Less-than-stellar grades notwithstanding, he learned at the lab that he had “an affinity for discovery.”
After graduating from Montana State College in 1961, he attended Stanford’s medical school, drawn to a curriculum that allowed ample time for research. He’s been there ever since and now heads its Institute for Stem Cell Biology & Regenerative Medicine.
He credits the support of the nonprofit Ludwig Institute for Cancer Research and the state-funded California Institute for Regenerative Medicine with funding Forty Seven’s early clinical research and development. Determining which CD47-blocking antibodies worked best was risky. The wrong type or dosage could be toxic, even deadly for cells.
Biotechs saw it as too dicey to invest in at an early stage, Weissman said. So he and Majeti formed Forty Seven, with Stanford getting an equity stake and future royalties that it agreed to share with the state.
Stanford’s payout from the sale is $67.1 million. Other winners from the deal include billionaire Stanley Druckenmiller’s Duquesne Family Office and the Rockefeller family’s venture capital firm Venrock Associates.

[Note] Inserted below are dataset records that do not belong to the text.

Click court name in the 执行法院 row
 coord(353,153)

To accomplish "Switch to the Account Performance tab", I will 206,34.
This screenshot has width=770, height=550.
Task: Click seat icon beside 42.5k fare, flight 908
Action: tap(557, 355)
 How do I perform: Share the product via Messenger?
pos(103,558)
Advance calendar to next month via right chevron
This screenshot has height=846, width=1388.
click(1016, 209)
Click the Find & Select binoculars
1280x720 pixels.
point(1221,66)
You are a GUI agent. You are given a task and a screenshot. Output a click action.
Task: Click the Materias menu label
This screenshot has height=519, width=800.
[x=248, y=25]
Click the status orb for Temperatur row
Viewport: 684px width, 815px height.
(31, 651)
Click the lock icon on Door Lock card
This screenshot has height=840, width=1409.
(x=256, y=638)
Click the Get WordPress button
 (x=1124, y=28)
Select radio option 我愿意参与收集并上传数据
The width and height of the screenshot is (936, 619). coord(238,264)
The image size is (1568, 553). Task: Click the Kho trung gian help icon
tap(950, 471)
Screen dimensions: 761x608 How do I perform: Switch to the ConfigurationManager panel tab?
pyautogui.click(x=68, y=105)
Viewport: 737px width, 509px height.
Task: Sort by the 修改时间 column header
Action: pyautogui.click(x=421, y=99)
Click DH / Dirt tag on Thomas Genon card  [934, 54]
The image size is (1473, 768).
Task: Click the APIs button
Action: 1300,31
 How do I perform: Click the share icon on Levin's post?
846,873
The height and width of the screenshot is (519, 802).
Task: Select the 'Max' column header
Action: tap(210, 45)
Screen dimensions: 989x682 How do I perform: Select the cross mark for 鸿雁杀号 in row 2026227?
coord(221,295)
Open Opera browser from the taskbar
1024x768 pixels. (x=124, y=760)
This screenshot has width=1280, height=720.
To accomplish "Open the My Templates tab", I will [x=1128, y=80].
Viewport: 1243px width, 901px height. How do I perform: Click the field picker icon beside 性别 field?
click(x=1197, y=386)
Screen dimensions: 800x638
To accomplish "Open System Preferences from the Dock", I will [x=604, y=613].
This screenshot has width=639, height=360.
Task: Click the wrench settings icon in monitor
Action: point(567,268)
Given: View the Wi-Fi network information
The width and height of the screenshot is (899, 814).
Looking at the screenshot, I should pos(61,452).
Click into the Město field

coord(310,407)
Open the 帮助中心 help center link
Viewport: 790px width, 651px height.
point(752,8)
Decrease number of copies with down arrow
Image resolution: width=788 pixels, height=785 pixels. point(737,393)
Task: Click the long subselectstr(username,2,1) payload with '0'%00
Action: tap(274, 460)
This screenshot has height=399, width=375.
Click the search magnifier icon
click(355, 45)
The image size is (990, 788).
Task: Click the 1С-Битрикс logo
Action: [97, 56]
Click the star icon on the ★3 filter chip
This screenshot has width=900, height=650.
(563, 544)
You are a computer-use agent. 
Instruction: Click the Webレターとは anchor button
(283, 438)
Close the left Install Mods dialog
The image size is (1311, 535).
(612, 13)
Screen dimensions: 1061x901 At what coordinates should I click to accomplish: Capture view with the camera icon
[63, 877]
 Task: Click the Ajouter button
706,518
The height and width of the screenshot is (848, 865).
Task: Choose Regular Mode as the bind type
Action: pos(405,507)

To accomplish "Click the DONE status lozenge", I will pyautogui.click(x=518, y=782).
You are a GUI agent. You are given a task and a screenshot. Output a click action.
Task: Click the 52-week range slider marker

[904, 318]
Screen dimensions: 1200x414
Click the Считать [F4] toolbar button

The entities, which own stakes of 0.8% and 1.2%, respectively, acquired their holdings in the last quarter of 2019, filings show, when the shares traded for as low as $5.53 and as high as $45.39.
“Once you’ve made a fundamental discovery, it’s heartbreaking to see possible therapeutics not making it to market because of the judgment of money people who don’t see the benefits in terms of profit exceeding costs and risks,” Weissman said. “Business people are constrained, of course, I don’t fault them at all.”
“The real problem is federal and state governments didn’t realize we had to pick up the ball between discovery and therapy,” he said. “You could say Forty Seven’s purchase price is a demonstration even to the money people that you can create value.”
Gilead announced Monday it will acquire Forty Seven for $95.50 a share, almost double its closing price the preceding Thursday, before Bloomberg News reported on the potential for a deal. Co-founder Majeti’s stake is worth about $120 million.
Forty Seven is the fourth company started by Weissman, who also served on the founding scientific advisory board of Amgen Inc.
He said he intends to make himself available to Gilead to advise on Forty Seven’s treatments and hopes research will continue for other potential applications such as treating scleroderma and fatty liver disease.
His next project will put him back in the lab. Weissman said he wants to gather funding and refocus on research he started decades ago that involved extracting, purifying and transplanting blood-forming stem cells in patients with aggressive breast cancer.
He formed a company to commercialize the treatment and sold it and the patents to Sandoz, now a unit of Novartis AG, in the early 1990s. The research stalled and Novartis shuttered the program in 2000.
These days, Weissman said he sees too many scientists focused on a payout. The doctor, who’s written a children’s book about stem cells, said he always has high school students and undergrads working at his lab -- at a point in life “when they’re very idealistic.”
It’s something he tries to encourage. “When you meet the patients who would’ve died except for your intervention -- that’s the best.”